Published on November 25, 2022.
By: Yanet Mengistie
In Canada, although there is distrust among financial institutions and the banking industry, the extent to which banks abuse their power is unknown. These institutions uphold policies that financially hinder their clients from wealth accumulation, especially minorities. That is why new disruptors are emerging in the financial world, such as digital banks. The Pan African Credit Union initiative (PACU) is one of these disruptors.
The PACUs mission
The PACU is a joint effort established by the Jamaican Canadian Association, The Lions Circle African Canadian Men’s Associations, and the Canadian Black Chamber of Commerce. The initiative seeks to establish a credit union, which differs from the traditional banking system in several important ways.
A credit union offers similar services as a traditional bank such as clients savings, chequing, and loans. However they are classified as not-for-profit. Profits from the credit union are invested back into union members’ accounts. Unlike banks, to join a credit union, all one needs to do is open an account. With an account, you become a member, and part owner of the union.
Members of credit unions like PACU secure a seat at the table with the board of directors, which earns them a vote on union decisions. All votes are equal regardless of how much a person contributes, unlike in traditional banking, where owners and stakeholders own shares of the banks.
The PACU is waiting on the government’s approval for recognition as an official credit union; its plans were reviewed by the accounting firm KPMG before submission.
The PACU plans to offer both personal banking needs such as savings, chequing, loans, and GICs accounts. In the future, they also plan on offering business accounts. They also plan on providing financial literacy classes to its members to create affluence in Black communities.

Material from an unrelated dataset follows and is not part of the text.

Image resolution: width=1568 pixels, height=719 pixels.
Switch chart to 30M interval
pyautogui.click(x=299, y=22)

These classes include budgeting, credit management, and wealth building. The PACU is focused on supporting the Black communities of Canada to create the generational wealth for them that other groups have had the privilege of having for decades.
Bias in banking
A 2016 study revealed that redlining—denying financial services such as loans due to someone’s race, culture, or ethnicity in banks occurs through bankers’ unconscious bias. The sociologist discovered that at banks, employees who were tasked with evaluating a client’s eligibility for a loan, such as a mortgage, would approve loans to certain cultural groups over others, despite having similar credit scores and financial reports.
In the United States, data reveals this exclusion of Black people in loaning processes. According to KleinBank, from 2015 to 2016 out of the approved 585 loans, only one client for these approved loans was Black. In 2014, at Associated Bank, 92 per cent of conventional mortgage loans were borrowed by White applicants.

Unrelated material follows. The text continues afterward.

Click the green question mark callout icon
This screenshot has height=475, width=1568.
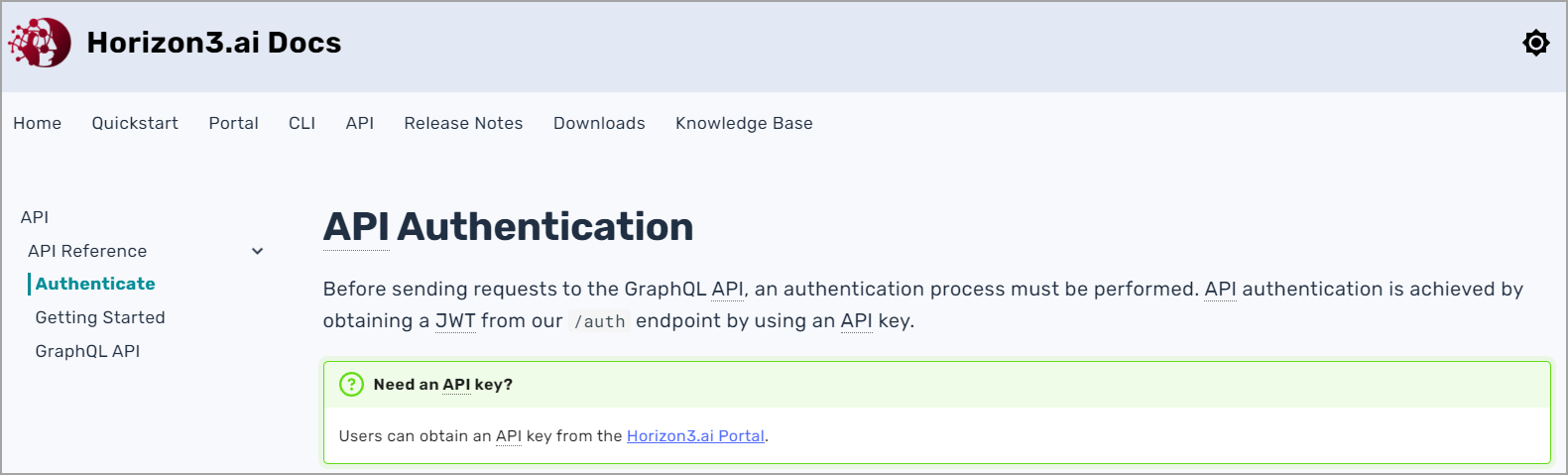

Ruoff Home Mortgage was found to be lending with the same bias; in 2015 and 2016 they were discovered to have 92 per cent of their 5,300 conventional home loans offered to White clients, despite the Indianapolis area having a large number of Black residents. The discrimination has become so monotonous that the United States Federal Justice Department got involved in the case with KleinBank and sued them for “redlining of majority-minority neighbourhoods.”
Canada does not have studies on data concerning mortgage loan lending and race. While there is data on who owns homes, there is no data on the races of loan applicants and their denial rate. Given that the United States and Canada are intertwined in many social and economic ways, data pertaining to racial systemic issues in banking must be investigated and addressed in Canada as well.
Banking at whose expense?
One of the reasons why the PACU is significant is because it operates outside of the traditional banking system, which demonstrates classism in certain policies. Financial institutes uphold policies that impact low-income groups. This is demonstrated by the excessive charges on necessities such as debit card swipe limits, saving or chequing fees, wire transfers, and insufficient fund fees. In Canada, with chequing account fees alone, Canadians pay $185 annually, which is one of the world’s highest annual chequing fees on average.

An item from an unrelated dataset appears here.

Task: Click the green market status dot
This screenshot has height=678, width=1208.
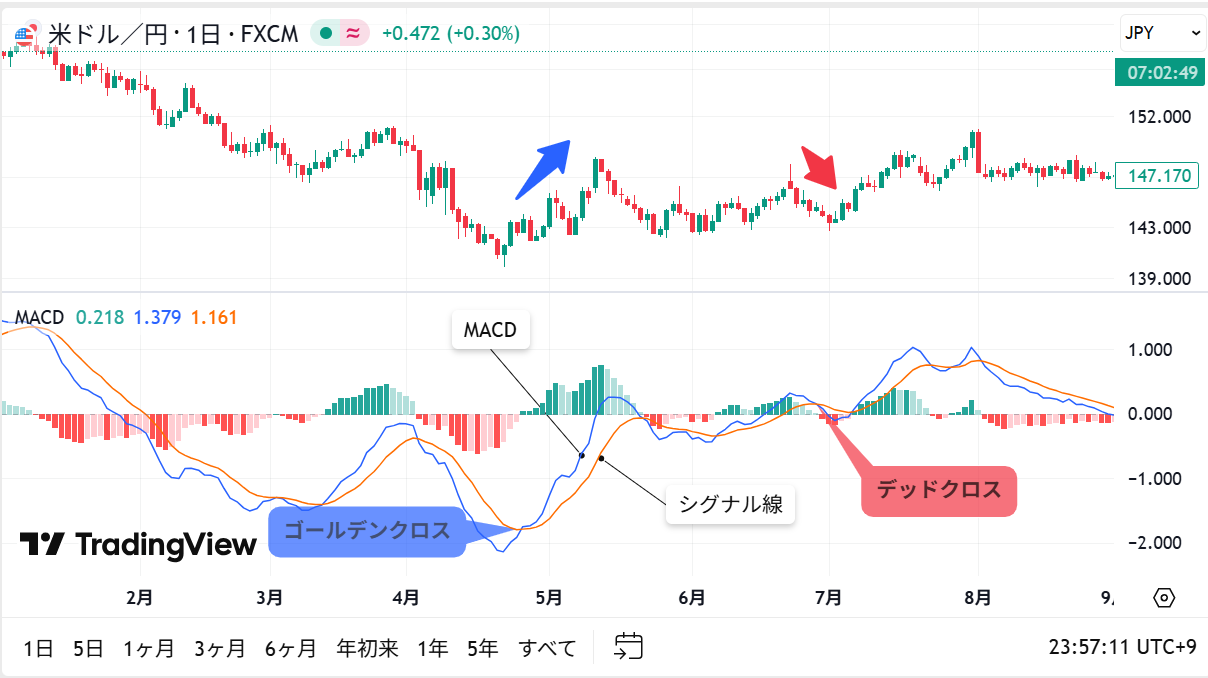Action: (325, 34)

All these fees impact low-income people—unlike high-income people who can afford to pay these fees—those living paycheck to paycheck will need every dollar, let alone $185 annually. Those placed in dire financial situations may be over drafting an account—to charge them for this is an unnecessary punitive measure and appears as if the person is being punished for their situation.
It becomes difficult to escape these financial situations when dealing with fees. Banks create hurdles for those who struggle financially to make ends meet, low-income people who want to succeed, stalling, or even preventing their financial growth. This encourages low-income families or people who rely on credit cards or loan services like Payday Loans, to pay their expenses.
These Payday Loans and some credit cards will have high-interest rates pushing people further into financial debt. In 2020, Prosper Canada reported that for lower and moderate-income Canadians credit card debt and installment loans are their most common form of debt. As a result, low-income families spent 31 per cent of their income on debt repayment. Again, this proves that the banking system is inherently classist.
The rich get richer, and the poor get poorer while the banks profit off all of the excessive charges and interest rate repayments. This is why the PACU was established—to disrupt and offer viable solutions to banking policies that benefit only those financial institutions and clients.